Non è una scena difficile da immaginare, anzi: è già stata rappresentata tante di quelle volte che sembra scontata. Gli spostamenti di una persona sono tracciati su un monitor, e quando quella persona si muove - o, in questo caso specifico, al contrario, smette di muoversi - parte un alert: il puntino rosso che segnala una persona si dilata e lampeggia a rilevare un’anomalia. Solo che questa è la finzione, riservata di solito a personaggi come spie, terroristi, agenti segreti, corpi speciali. Nella realtà dell’E-commerce questo sistema di monitoraggio non è stato adottato dalla Cia, dal Fsb o dal Mossad, ma si tratterebbe di un software fornito e gestito da Amazon Italia Transport per i suoi fornitori; il centro di monitoraggio non è in un bunker del Pentagono, ma è un telefonino o un computer in un centro di smistamento pacchi; quanto ai puntini rossi che si accendono e si spengono, non sono altro che i corrieri che citofonano e ci consegnano gli stessi pacchi sulla soglia di casa. Tracciati a loro volta come merce.

«Quando un autista, rappresentato sul monitor da un puntino rosso, si ferma oltre il tempo consentito dall’algoritmo, che è di circa 3 minuti, parte un alert. Il puntino rosso si ingrandisce e inizia a lampeggiare (...) il controllo avviene anche da parte dei dirigenti Amazon», ha messo a verbale un ex-corriere alle dipendenze di imprese fornitrici della filiale Amazon Italia, a cui sono stati sequestrati il 23 luglio scorso dalla Guardia di finanza oltre 121 milioni di euro per una presunta frode fiscale, nell’ambito dell’inchiesta dei pm milanesi Paolo Storari e Valentina Mondovì.

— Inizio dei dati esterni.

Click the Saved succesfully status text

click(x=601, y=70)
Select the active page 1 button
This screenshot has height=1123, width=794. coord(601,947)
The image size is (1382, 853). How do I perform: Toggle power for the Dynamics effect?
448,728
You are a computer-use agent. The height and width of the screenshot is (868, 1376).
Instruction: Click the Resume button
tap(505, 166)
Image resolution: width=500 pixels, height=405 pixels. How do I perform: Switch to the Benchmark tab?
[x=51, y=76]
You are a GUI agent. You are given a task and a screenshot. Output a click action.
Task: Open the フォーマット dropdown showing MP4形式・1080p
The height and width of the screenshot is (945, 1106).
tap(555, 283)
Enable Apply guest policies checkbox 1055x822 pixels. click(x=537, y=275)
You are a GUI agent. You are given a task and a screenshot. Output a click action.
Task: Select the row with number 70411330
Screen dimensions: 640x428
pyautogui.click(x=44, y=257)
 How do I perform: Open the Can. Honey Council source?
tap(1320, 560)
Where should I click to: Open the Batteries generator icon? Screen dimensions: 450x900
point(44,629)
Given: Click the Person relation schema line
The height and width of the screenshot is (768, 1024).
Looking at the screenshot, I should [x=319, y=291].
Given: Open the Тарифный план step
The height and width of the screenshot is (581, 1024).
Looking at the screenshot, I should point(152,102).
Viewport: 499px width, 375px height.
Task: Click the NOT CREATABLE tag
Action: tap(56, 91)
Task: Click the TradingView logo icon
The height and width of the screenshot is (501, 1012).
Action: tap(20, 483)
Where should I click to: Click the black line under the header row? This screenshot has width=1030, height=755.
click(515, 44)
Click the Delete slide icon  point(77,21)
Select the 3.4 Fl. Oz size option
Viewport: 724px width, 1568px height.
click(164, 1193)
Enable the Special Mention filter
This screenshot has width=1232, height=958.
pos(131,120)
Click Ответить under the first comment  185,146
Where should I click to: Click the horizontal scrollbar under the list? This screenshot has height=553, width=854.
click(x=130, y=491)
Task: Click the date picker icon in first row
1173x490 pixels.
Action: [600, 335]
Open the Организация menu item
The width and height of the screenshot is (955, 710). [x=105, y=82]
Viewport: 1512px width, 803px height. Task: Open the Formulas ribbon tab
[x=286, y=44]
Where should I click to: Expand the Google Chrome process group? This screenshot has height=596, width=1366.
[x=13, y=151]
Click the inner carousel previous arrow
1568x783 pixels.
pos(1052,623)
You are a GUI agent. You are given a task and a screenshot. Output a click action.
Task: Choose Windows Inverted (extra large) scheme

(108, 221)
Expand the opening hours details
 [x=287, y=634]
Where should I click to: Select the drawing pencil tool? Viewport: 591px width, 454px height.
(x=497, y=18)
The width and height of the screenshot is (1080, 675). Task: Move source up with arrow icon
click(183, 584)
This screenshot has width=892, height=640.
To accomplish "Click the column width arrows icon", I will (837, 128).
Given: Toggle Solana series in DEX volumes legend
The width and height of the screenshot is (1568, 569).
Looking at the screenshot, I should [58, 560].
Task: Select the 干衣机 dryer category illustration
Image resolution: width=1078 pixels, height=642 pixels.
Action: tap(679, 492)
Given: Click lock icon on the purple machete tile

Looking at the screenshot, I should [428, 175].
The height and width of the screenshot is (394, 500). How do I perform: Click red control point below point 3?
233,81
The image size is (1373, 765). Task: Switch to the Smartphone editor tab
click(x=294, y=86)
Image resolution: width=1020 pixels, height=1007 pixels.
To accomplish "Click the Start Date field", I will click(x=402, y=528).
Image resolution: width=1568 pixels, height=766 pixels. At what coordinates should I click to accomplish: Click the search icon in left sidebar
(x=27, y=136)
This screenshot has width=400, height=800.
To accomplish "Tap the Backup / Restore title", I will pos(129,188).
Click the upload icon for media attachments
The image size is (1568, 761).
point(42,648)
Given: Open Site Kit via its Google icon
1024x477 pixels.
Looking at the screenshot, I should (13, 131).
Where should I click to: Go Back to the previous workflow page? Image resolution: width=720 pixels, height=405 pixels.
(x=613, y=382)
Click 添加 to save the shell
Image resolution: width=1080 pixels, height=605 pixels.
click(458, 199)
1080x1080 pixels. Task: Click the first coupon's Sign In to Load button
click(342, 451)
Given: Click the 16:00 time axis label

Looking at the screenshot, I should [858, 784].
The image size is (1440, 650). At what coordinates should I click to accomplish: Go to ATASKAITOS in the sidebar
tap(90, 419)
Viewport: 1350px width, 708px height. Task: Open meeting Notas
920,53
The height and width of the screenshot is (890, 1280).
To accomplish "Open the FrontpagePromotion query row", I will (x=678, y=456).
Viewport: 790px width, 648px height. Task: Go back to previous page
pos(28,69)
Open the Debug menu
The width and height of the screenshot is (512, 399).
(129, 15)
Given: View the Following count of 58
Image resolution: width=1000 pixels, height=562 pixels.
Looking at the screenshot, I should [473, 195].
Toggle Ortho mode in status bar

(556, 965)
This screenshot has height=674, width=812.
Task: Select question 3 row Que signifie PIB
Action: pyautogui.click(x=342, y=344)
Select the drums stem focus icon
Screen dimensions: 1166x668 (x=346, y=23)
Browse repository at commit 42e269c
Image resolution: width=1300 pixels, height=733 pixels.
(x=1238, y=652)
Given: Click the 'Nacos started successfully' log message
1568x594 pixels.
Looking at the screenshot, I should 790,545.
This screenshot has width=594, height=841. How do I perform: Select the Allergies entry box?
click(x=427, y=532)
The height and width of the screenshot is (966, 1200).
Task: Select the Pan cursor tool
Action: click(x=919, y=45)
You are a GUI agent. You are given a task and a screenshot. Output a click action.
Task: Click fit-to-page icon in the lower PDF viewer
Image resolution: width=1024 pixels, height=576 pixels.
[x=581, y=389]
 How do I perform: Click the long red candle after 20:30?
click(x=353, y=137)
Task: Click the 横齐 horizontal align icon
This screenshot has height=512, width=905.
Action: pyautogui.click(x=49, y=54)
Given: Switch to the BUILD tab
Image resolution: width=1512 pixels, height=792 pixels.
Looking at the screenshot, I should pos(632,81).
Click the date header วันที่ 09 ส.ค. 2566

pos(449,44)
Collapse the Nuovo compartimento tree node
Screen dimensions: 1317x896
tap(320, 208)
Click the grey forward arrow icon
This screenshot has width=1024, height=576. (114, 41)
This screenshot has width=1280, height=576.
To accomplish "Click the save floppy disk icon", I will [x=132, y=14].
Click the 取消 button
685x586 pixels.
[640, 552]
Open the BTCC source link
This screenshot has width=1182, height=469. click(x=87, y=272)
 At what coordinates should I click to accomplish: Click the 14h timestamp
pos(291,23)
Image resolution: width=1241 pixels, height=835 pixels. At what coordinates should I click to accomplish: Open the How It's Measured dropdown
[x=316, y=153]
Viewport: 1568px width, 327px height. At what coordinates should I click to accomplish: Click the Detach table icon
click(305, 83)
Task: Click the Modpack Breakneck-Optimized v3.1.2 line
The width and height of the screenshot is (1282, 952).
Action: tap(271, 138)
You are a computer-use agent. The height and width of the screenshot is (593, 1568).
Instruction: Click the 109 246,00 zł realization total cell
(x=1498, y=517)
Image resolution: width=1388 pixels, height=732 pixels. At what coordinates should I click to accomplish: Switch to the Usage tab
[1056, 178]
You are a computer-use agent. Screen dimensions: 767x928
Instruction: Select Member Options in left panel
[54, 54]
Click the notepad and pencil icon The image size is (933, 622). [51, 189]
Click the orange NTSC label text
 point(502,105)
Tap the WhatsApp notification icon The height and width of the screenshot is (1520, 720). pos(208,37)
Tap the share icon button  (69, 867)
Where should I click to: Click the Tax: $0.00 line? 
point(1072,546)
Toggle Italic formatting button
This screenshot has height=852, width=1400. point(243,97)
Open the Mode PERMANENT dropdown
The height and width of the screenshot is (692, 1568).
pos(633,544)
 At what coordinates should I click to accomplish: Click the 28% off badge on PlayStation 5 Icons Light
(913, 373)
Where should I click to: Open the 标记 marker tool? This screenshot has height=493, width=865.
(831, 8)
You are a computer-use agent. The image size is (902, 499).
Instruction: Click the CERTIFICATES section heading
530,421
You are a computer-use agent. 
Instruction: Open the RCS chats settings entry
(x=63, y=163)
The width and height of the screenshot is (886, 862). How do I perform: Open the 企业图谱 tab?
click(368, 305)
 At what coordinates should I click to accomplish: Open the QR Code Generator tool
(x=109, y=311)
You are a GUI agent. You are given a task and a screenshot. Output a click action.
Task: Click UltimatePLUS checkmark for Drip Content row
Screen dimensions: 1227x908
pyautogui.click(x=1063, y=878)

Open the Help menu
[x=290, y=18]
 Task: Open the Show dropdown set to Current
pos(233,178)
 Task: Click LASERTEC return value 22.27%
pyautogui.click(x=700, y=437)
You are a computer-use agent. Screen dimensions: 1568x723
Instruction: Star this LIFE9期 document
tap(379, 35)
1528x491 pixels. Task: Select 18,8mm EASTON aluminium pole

Le testimonianze sono raccolte nel provvedimento del gip Luca Milani (che ha convalidato ieri il decreto di sequestro) che illustra il «funzionamento in concreto dei Dsp», il programma sviluppato dalla filiale di Amazon per il servizio di «consegna dell’ultimo miglio», dai grandi magazzini di stoccaggio fino al cliente. Una manager di Amazon, sentita il 23 luglio, avrebbe ricostruito la filiera di gestione degli stabilimenti di «smistamento» dei pacchi, fino alla elaborazione delle «rotte» per i «driver». Le «bags», ossia i contenitori di più pacchi, vengono «abbinati» ai driver, che hanno una «app creata da Amazon». Come ha confermato un altro manager, in ogni «delivery station» ci sono «computer» su cui vengono controllati «i movimenti di ciascun driver». Agli atti i pm hanno anche acquisito copie di «lettere di contestazione inviate dalla TService», uno dei fornitori di Amazon, a dei corrieri. Stando alle indagini, però sarebbe stata Amazon Italia a «sollecitare l’invio di tali contestazioni disciplinari, dopo aver ricevuto lamentale dagli utenti». Un corriere ha messo a verbale che tra le sanzioni previste, c’era anche la «cancellazione del profilo Amazon» del lavoratore. I sindacalisti hanno parlato anche di una «classifica di merito affissa nelle bacheche dei magazzini». Un lavoratore ha detto di «essere stato licenziato» da una delle società «serbatoio», «per il mancato completamento delle consegne». Si parla di «190 pacchi al giorno» e tutti i corrieri «sentiti» sintetizza il gip, hanno «riferito agli inquirenti che le prestazioni imposte dal software Amazon Flex sono diventate negli anni sempre più pesanti». Da tutto ciò, riassume il gip, emerge il «quadro» di un servizio «interamente esternalizzato», ma con Amazon che organizza la «giornata lavorativa di ciascun corriere», con un «controllo serrato sul rispetto di tempistiche e modalità di recapito».

Anche ieri il colosso statunitense ha ribadito di aver definito «un Codice di Condotta che anche i nostri fornitori di servizi di consegna devono rispettare per poter lavorare con noi». Codice «disegnato in modo tale da garantire che gli autisti lavorino in un contesto sicuro e abbiano compensi e orari di lavoro adeguati».